As the number of metrics in your environment grows you start to see huge impact in system IO performance. At one stage the disk utilization stays at 100% and cpu spends a lot of time waiting for IO. At this time the IO exceeds the theoratical IO supported by the disk. We might go ahead and add fast 15K disks or raid10 array. The disk contention stays as long as we keep on expanding the cluster and adding new metrics.

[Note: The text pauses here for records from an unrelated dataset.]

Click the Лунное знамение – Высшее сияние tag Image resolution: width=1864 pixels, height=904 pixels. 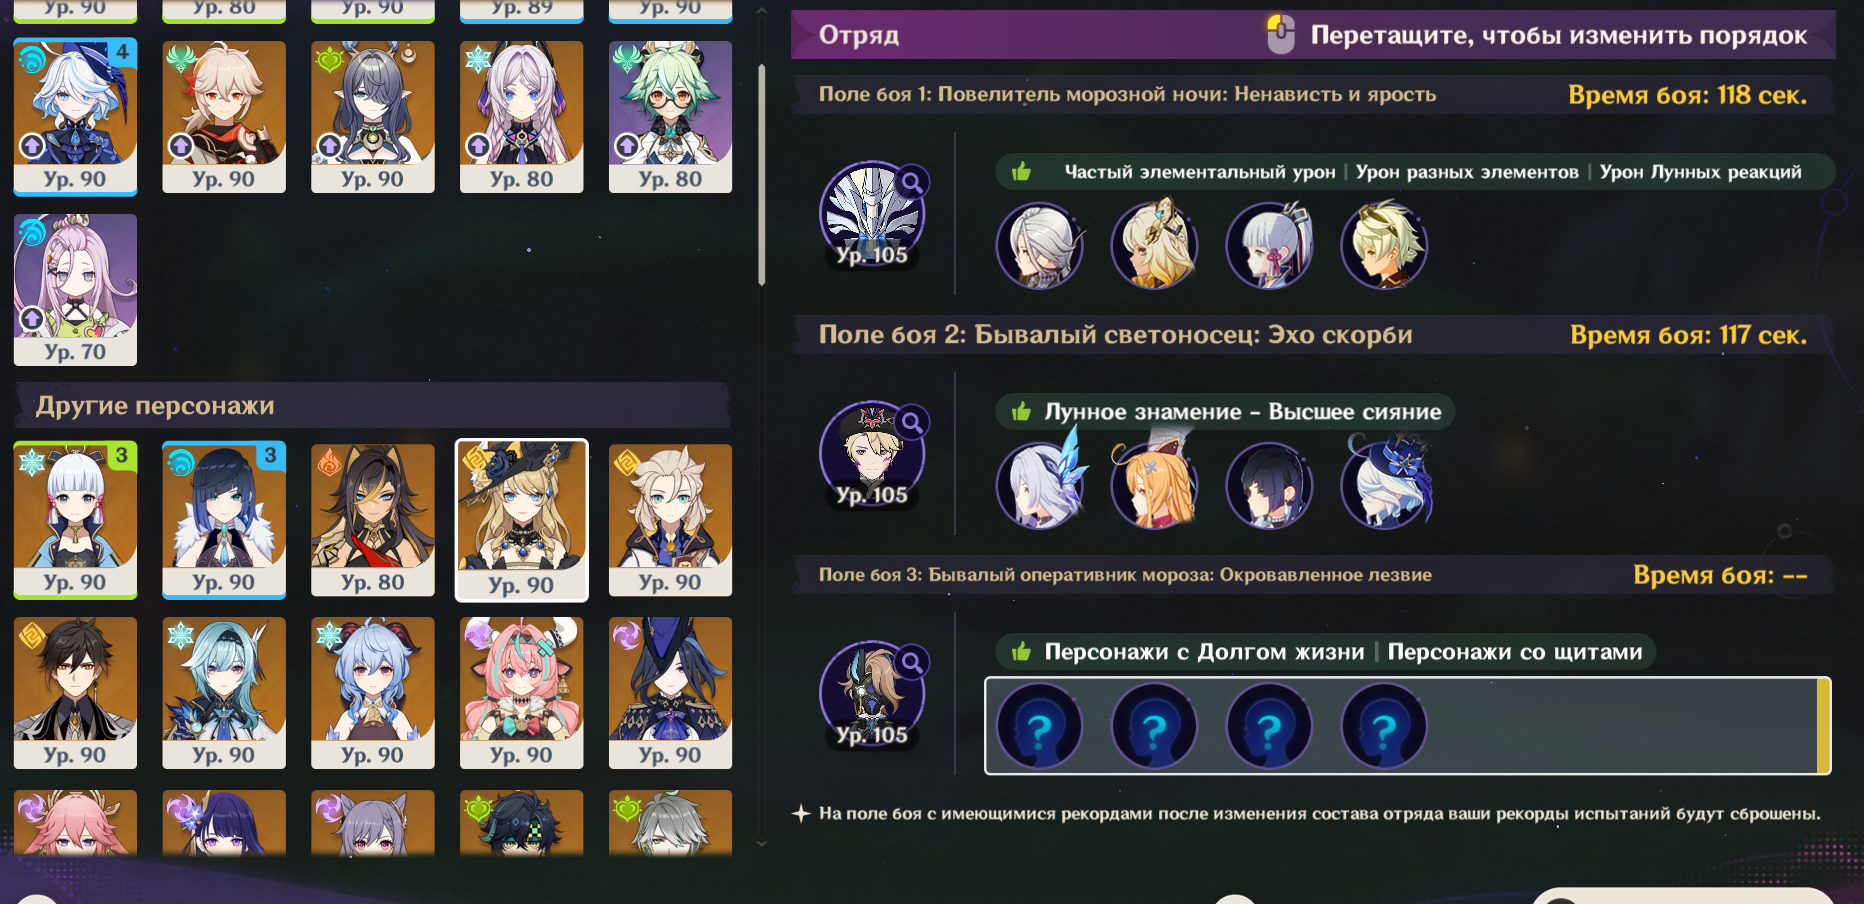point(1243,412)
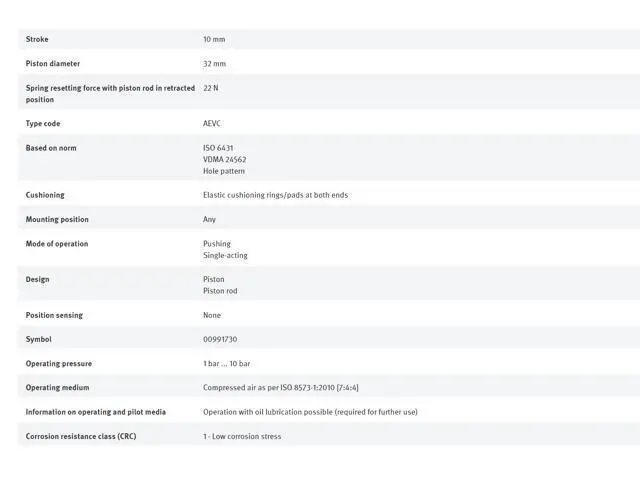Click the Hole pattern text
This screenshot has width=640, height=480.
[225, 171]
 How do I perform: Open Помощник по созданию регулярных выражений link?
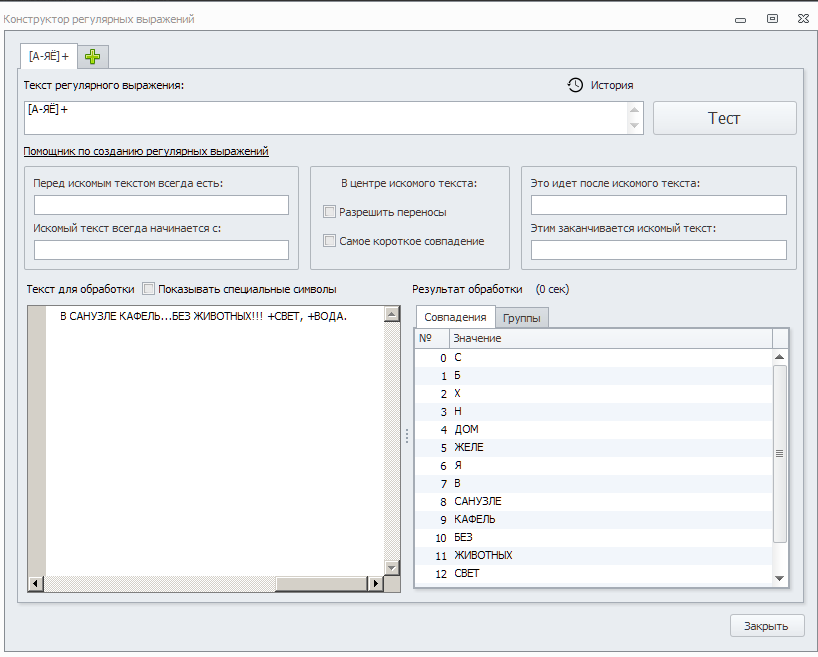(146, 152)

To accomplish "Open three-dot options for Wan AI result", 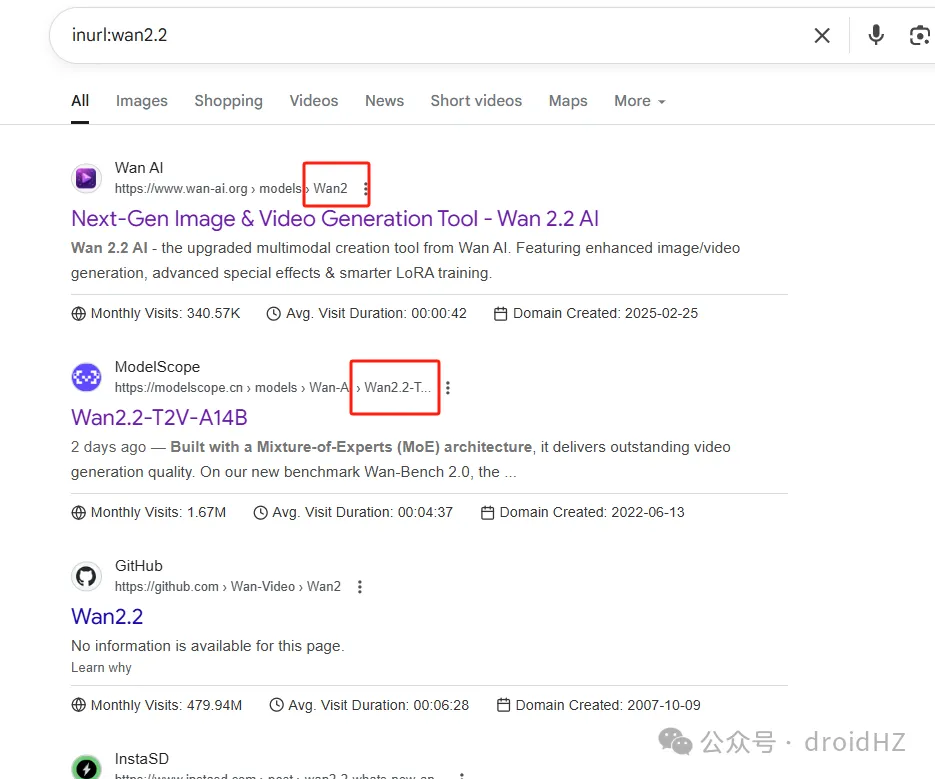I will pos(366,189).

A simple solution would be to add the rrdcached layer in the middle. There are certain things to consider such as updating the rrdtool package and recompiling ganglia with the new rrdtool support.
Just a step by step guide of doing it.
A. Steps for building and install rrdtool and ganglia.
1. uninstall existing rrdtool
yum -y install rrdtool rrdtool-perl
2. Download latest rrdtool
wget http://apt.sw.be/redhat/el5/en/x86_64/dag/RPMS/rrdtool-1.4.7-1.el5.rf.x86_64.rpm
wget http://apt.sw.be/redhat/el5/en/x86_64/dag/RPMS/perl-rrdtool-1.4.7-1.el5.rf.x86_64.rpm
wget http://apt.sw.be/redhat/el5/en/x86_64/dag/RPMS/rrdtool-devel-1.4.7-1.el5.rf.x86_64.rpm
3. Install all three in a single go. Otherwise it will show some weird perl dependency errors.
rpm -ivh rrdtool-1.4.7-1.el5.rf.x86_64.rpm rrdtool-devel-1.4.7-1.el5.rf.x86_64.rpm perl-rrdtool-1.4.7-1.el5.rf.x86_64.rpm
4. Get the ganglia source rpm
wget http://downloads.sourceforge.net/project/ganglia/ganglia%20monitoring%20core/3.4.0/ganglia-3.4.0-1.src.rpm?r=http%3A%2F%2Fsourceforge.net%2Fprojects%2Fganglia%2Ffiles%2Fganglia%2520monitoring%2520core%2F3.4.0%2F&ts=1360839947&use_mirror=citylan
5. Install the dependencies required for building the rpm.
yum -y install libpng-devel libart_lgpl-devel python-devel libconfuse-devel pcre-devel freetype-devel
6. Build the rpm
rpm -ivh ganglia-3.4.0-1.src.rpm
rpmbuild -ba /usr/src/redhat/SPECS/ganglia.spec
7. Install the new ganglia versions
rpm -ivh /usr/src/redhat/RPMS/x86_64/ganglia-* /usr/src/redhat/RPMS/x86_64/libganglia-3.4.0-1.x86_64.rpm
B . Configuring rrdcached to work with ganglia.
1. Since gmetad runs with ganglia user and rrdcached require access to write to rrd dir and apache needs access of same directory. Add ganglia to apache group.
usermod -a -G apache ganglia
2. correct the permissions
chown -R ganglia:apache /var/lib/ganglia/rrds/
3. Update rrdcached sysconfig startup options.
cat /etc/sysconfig/rrdcached
OPTIONS="rrdcached -p /tmp/rrdcached.pid -s apache -m 664 -l unix:/tmp/rrdcached.sock -s apache -m 777 -P FLUSH,STATS,HELP -l unix:/tmp/rrdcached.limited.sock -b /var/lib/ganglia/rrds -B"
RRDC_USER=ganglia
5. Update gmetad sysconfig file so that it knows the rrdcached socket information.
cat /etc/sysconfig/gmetad
RRDCACHED_ADDRESS="unix:/tmp/rrdcached.sock"
6. Update ganglia-web config information so that apache communicates with rrdcached daemon to fetch rrd information.
grep rrdcached_socket /var/www/html/gweb/conf_default.php
$conf['rrdcached_socket'] = "/tmp/rrdcached.sock";
7. stop gmetad
8. start rrdcached
9 . start gmetad
If everything is fine then you should see graphs populating in ganglia frontend.
At the same time you'll see that the IO disk utilization is reduced awesomely :)